Friday, April 7, 2017

Lab 3: Data Normalization, Geocoding, and Error Assessment Sand Mining Suitability Project

Goals and Objectives

The goal of this lab was to use the ArcMap geocoding capabilities to geocode the locations of 19 sand mines in Wisconsin and compare my results with the actual locations.  This lab is a part of a multi part project to build a suitability/ risk model for sand mining in Western Wisconsin.  The focus of this lab is to work with normalizing raw data, geocode several addresses, and compare the geocoding results.  There are 128 sand mine locations in the state of Wisconsin according to the downloaded DNR data.  To reduce workload, each student in the class was randomly assigned 19 mines.  Each individual mine was assigned to 4 people to compare results.    

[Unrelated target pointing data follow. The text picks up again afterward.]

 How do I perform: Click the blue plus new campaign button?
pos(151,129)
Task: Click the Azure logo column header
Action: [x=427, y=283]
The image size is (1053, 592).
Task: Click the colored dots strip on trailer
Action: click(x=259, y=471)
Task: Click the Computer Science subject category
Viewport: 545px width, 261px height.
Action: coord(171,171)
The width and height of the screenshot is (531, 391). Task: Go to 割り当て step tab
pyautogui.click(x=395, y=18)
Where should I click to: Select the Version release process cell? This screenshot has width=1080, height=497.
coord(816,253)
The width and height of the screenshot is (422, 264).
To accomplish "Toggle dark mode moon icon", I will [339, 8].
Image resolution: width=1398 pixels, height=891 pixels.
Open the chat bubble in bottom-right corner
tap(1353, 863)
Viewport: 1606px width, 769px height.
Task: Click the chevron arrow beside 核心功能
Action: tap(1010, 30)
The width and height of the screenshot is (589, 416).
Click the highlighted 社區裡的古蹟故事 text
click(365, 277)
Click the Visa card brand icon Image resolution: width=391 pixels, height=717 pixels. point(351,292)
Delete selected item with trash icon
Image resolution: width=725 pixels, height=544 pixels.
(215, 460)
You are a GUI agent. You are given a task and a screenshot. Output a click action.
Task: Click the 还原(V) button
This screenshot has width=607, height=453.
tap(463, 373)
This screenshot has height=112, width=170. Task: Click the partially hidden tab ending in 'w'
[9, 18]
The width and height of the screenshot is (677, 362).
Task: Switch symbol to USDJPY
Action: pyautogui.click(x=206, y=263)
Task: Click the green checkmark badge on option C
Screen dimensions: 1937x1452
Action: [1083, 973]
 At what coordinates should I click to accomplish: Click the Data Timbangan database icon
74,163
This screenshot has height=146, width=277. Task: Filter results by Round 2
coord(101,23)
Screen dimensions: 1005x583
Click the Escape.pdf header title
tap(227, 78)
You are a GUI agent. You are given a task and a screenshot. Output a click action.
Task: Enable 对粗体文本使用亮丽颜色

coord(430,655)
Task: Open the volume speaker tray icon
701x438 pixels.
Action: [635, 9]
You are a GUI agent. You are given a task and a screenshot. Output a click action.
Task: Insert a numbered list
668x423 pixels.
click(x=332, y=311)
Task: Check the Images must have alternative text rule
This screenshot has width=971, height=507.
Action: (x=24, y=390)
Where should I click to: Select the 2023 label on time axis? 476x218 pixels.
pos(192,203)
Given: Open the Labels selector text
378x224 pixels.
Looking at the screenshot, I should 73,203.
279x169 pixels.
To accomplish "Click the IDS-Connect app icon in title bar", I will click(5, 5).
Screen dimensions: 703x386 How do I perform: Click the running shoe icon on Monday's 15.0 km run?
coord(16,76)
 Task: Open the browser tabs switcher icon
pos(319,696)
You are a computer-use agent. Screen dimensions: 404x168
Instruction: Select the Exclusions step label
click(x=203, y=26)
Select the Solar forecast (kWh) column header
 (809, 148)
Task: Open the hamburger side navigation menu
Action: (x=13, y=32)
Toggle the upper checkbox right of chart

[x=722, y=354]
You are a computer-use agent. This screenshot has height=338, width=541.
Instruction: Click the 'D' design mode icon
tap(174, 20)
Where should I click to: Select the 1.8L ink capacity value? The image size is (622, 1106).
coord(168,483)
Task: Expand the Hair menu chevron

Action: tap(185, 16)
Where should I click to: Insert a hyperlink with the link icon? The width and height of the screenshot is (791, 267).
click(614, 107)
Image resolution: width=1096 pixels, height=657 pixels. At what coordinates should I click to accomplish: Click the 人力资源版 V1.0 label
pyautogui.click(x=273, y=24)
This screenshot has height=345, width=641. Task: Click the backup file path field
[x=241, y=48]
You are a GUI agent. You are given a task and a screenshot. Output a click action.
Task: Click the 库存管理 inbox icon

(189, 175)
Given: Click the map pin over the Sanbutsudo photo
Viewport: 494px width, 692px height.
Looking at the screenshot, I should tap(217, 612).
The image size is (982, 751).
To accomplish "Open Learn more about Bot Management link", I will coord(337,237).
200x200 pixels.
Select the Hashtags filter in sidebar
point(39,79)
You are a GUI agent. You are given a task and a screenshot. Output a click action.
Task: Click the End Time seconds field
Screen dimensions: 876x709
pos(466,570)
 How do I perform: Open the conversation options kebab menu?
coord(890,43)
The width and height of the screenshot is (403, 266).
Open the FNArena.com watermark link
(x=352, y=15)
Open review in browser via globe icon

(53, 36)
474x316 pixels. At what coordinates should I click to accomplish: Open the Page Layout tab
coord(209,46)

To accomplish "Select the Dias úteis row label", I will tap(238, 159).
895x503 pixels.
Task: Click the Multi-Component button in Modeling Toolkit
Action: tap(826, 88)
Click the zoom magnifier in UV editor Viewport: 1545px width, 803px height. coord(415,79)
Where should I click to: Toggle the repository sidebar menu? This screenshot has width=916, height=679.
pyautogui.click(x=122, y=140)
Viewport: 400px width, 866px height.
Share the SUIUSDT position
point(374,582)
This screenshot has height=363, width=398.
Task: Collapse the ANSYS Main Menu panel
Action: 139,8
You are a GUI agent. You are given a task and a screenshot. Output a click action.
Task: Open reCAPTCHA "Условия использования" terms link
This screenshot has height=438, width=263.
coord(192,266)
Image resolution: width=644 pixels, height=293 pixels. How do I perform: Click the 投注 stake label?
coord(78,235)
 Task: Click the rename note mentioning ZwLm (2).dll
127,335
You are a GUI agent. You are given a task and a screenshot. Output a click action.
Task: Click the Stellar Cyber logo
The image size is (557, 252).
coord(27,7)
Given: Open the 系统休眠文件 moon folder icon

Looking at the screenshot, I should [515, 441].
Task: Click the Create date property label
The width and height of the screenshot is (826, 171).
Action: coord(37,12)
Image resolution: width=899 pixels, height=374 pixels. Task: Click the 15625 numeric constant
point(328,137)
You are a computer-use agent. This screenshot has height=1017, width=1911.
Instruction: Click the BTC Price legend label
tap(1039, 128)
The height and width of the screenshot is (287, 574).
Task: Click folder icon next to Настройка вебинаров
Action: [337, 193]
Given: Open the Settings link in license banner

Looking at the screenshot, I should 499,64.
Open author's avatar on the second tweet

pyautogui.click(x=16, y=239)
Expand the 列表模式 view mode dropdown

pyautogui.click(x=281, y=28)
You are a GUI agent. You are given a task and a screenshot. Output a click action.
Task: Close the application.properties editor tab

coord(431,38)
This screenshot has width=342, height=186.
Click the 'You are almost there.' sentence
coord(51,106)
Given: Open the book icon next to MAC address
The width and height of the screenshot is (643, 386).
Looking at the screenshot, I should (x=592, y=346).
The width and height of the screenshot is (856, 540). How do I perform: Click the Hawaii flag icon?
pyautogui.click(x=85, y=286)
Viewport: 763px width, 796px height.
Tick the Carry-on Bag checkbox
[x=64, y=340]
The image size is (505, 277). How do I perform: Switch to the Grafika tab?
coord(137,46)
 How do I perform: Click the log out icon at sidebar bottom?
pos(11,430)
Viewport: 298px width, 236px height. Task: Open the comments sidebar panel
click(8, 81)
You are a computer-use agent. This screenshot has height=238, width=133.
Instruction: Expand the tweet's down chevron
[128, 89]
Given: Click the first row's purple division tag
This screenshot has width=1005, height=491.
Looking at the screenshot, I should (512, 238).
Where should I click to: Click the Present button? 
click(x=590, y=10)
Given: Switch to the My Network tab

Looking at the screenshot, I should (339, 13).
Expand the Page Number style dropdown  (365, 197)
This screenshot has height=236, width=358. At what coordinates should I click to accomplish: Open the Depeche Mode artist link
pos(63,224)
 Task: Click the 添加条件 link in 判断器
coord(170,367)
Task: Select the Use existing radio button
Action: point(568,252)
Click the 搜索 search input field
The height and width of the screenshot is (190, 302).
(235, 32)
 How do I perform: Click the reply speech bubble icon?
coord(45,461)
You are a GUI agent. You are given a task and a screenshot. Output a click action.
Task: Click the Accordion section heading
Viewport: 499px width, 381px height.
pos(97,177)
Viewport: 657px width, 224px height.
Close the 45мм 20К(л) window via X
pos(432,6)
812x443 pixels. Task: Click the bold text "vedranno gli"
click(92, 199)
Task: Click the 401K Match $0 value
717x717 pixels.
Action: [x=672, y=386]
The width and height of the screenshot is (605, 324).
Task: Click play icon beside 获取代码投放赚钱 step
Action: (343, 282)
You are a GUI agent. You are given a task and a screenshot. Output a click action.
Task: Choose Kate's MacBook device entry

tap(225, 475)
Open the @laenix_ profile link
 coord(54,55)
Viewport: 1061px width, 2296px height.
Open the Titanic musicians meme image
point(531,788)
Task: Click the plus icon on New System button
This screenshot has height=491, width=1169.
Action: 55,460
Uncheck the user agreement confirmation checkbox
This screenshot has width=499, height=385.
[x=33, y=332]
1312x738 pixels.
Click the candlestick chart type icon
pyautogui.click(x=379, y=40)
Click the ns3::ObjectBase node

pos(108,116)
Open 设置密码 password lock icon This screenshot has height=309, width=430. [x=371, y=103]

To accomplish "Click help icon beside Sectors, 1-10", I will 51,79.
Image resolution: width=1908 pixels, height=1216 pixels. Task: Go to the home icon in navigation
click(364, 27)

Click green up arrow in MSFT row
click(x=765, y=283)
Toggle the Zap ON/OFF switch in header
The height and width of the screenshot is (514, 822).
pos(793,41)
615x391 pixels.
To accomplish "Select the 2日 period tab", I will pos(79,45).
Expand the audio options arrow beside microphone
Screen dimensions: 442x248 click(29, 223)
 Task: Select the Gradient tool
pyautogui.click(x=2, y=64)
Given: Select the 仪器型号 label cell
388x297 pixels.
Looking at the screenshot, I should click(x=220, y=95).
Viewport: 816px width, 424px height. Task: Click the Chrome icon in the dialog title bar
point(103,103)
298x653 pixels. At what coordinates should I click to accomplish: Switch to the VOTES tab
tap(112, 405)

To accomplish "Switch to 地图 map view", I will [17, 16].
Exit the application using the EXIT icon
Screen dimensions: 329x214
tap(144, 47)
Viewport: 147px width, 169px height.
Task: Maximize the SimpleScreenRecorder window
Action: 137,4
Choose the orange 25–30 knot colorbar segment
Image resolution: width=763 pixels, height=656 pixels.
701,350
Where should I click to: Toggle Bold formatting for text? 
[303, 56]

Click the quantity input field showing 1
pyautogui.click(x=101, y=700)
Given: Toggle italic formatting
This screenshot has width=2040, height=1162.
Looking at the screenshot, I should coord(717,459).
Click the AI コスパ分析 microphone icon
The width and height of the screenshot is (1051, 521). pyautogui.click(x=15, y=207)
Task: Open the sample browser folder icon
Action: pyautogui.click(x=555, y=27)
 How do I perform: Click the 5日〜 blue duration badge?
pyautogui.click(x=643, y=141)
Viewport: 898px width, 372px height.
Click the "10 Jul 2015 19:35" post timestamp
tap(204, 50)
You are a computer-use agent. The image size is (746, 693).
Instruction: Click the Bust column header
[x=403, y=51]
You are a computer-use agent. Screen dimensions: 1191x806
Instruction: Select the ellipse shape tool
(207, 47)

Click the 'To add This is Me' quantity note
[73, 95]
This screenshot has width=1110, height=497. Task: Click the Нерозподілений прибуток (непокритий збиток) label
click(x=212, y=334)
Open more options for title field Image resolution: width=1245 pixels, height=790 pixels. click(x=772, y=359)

There are five objectives for this lab:
  1. In an Excel table normalize the address data for sand mines in Wisconsin
  2. In ArcMap connect to the ESRI geocoding service and geocode the assigned 19 mines
  3. Using the department ArcGIS server add the Public Land Survey System (PLSS) feature class
  4. Manually locate all 19 mines that use PLSS locations
  5. Compare personal results with those of classmates and the actual locations from given coordinates from the DNR.
Methods

Data Normalization
When the excel data table of the addresses of sand mines in Wisconsin was downloaded from the DNR website the address data table was found to not be normalized.  The first step of this lab exercise was to normalize the address data table for the 19 mines to be completed.  Data normalization is a refinement process that organizes data into columns within in a table in order to reduce redundancy and ensure data integrity.  For the normalization of the excel table downloaded from the DNR, the main element that was normalized was the address column of the downloaded table.  The downloaded data address column appeared with many address components all in one column: house number, street name, street type, city, state, and postal code.  Through data normalization most of these components were broken apart into separate columns within the table separating out city, state, and postal code so that address matching may be more accurate.

Geocoding
After the address data was normalized, in ArcMap the geography department enterprise ArcGIS server account was connected to and the assigned 19 mines were geocoded.  A map was added to the viewer to assist with geocoding the mines.  First ArcGIS online had be logged into using the university's enterprise account.  The excel sheet with the 19 mine addresses or PLLS locations was added to the viewer.   Two processes of geocoding were used.  First geocoding was conducted through using an address locator, the geocoding tool bar was turned on and the Geocode Address option was selected.  The World Geocode Service was selected and the excel sheet was selected.  The proper fields were set for geocoding to match with the different fields within the excel sheet.  The geocoding process was conducted after this process was complete.  Once the geocoding addresses function was complete a window, Figure 1, was opened providing information on how well the geocoding process conducted the matching of addresses.  There was only one address that could not be matched.  This method of matching, by using the address locator works well for addresses that have street addresses, this method does not match Public Land Survey System (PLSS) addresses.  The unmatched address were inspected and it was indeed a PLSS address.  This method does not work for addresses with PLSS locations.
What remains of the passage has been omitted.